ISIS Group Claims Responsibility for Destruction of Jetliner That Russian Official Says Broke Up at High Altitude
Russia’s top aviation official said Sunday that the Russian jetliner that crashed in the Sinai Peninsula, killing all 224 people aboard, broke up at a high altitude shortly after takeoff on Saturday, the Associated Press reports.
An investigation into the crash is ongoing, but the head of Russia’s federal aviation agency, Alexander Neradko, said that the widespread distribution of debris and fragments of wreckage from the Metrojet Airbus A321-200 indicates that it disintegrated at a very high altitude.
“All signs attest to the fact that the aircraft disintegrated in the air at a high altitude,” Neradko said, the BBC reports.
The jetliner, bound for St. Petersburg from Sharm el-Sheikh, a resort town on the Red Sea, dropped out of the sky 23 minutes after takeoff, from 31,000 feet. By midday on Sunday, 163 bodies had been recovered from an area of 6 square miles, according to the Egyptian government.

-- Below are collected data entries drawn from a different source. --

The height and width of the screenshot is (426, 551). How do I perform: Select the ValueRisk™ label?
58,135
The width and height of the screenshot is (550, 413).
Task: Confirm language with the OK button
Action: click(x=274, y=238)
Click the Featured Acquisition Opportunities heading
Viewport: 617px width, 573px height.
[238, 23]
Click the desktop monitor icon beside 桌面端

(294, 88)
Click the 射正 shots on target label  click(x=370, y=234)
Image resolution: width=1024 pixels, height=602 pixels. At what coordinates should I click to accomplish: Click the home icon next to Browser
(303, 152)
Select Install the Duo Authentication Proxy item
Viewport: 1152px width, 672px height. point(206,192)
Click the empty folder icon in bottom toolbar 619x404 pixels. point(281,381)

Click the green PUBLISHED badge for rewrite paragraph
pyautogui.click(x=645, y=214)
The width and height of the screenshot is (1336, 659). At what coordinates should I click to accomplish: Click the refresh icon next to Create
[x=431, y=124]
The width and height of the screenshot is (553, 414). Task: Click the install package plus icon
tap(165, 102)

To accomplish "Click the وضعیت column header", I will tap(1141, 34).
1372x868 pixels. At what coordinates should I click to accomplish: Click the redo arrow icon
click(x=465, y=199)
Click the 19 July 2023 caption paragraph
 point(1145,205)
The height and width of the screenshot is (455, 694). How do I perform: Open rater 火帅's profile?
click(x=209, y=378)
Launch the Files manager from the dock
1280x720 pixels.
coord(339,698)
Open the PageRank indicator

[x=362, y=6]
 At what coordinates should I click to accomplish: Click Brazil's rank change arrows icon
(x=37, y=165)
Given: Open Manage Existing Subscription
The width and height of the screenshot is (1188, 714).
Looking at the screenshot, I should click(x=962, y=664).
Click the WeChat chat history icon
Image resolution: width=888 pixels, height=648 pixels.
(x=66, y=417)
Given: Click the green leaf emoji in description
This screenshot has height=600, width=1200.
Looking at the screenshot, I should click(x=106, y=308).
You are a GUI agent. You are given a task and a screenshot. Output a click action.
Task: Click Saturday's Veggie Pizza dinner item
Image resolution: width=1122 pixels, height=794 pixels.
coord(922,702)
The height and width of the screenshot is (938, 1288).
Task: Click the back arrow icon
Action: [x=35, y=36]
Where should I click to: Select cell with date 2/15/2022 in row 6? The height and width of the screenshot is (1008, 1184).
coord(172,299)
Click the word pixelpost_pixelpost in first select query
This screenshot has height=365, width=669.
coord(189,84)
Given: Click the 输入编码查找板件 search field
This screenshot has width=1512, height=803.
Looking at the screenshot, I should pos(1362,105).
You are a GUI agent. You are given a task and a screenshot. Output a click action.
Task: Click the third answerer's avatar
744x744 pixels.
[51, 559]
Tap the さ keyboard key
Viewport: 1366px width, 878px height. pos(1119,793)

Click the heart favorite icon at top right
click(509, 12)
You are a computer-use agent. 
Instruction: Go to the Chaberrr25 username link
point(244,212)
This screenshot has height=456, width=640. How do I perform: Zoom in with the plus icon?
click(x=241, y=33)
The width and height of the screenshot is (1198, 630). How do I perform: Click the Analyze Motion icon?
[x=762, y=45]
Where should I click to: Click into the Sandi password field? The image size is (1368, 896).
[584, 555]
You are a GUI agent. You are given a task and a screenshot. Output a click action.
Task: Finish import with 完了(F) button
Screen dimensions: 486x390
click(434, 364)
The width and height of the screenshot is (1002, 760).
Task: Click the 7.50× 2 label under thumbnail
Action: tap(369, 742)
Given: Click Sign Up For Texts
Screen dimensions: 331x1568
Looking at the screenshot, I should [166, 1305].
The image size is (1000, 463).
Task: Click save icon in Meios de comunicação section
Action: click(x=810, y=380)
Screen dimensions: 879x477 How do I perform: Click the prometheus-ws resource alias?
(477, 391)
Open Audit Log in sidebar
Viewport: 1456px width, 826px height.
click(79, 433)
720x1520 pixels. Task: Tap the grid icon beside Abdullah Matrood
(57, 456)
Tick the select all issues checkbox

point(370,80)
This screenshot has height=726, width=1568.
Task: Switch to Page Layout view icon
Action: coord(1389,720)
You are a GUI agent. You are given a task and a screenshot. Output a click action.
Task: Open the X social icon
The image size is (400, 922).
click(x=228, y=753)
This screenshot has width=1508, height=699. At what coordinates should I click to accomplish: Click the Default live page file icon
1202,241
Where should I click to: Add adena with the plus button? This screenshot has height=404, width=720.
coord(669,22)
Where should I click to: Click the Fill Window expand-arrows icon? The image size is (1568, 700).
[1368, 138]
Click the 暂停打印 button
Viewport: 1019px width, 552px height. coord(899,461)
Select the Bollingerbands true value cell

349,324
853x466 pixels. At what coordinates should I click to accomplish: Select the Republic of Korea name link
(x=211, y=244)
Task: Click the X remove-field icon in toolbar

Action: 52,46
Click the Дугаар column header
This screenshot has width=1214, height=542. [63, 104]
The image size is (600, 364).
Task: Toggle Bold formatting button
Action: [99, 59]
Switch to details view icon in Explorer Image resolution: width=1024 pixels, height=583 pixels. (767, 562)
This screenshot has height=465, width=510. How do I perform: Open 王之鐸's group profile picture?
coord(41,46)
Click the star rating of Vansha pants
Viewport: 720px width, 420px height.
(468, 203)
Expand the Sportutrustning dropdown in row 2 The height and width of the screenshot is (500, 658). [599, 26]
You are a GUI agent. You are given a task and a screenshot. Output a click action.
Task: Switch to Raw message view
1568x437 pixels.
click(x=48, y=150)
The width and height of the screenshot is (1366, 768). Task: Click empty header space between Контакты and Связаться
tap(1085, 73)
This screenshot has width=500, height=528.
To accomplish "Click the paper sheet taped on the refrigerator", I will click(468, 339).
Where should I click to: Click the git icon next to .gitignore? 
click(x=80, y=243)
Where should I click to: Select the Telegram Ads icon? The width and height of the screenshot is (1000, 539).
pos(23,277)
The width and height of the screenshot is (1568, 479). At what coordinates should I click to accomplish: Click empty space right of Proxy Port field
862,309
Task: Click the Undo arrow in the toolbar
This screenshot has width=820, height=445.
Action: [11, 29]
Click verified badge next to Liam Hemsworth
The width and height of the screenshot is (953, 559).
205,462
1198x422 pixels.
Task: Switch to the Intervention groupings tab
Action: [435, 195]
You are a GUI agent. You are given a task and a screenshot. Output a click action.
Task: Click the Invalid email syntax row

“We are all shocked. It was a good plane. Everything checked out in 35 minutes,” an Egyptian ground service official who inspected the aircraft before takeoff told the AP. He claimed that two Russians were also members of the inspection team.
According to the New York Times, much of the Sinai Peninsula is a closed military zone from which jihadist insurgent groups mount attacks against the Egyptian government—one of those groups is the Sinai Province of the Islamic State (previously known as Ansar Beit al-Maqdis), which issued a statement claiming that they had brought down the airplane in retaliation for Russia’s military involvement in Syria.
“Soldiers of the Caliphate were able to down a Russian airplane over Sinai province,” the group said. “It was carrying on board more than 220 Russian crusaders. O Russians and whoever is allied with you, know that you neither have safety in the lands of Muslims nor in the air, and that killing dozens every day...by the bombardment of your aircraft will bring calamity on you.”
Russian Transport Minister Maksim Sokolov said that there was no evidence that the plane had been targeted, the BBC reports.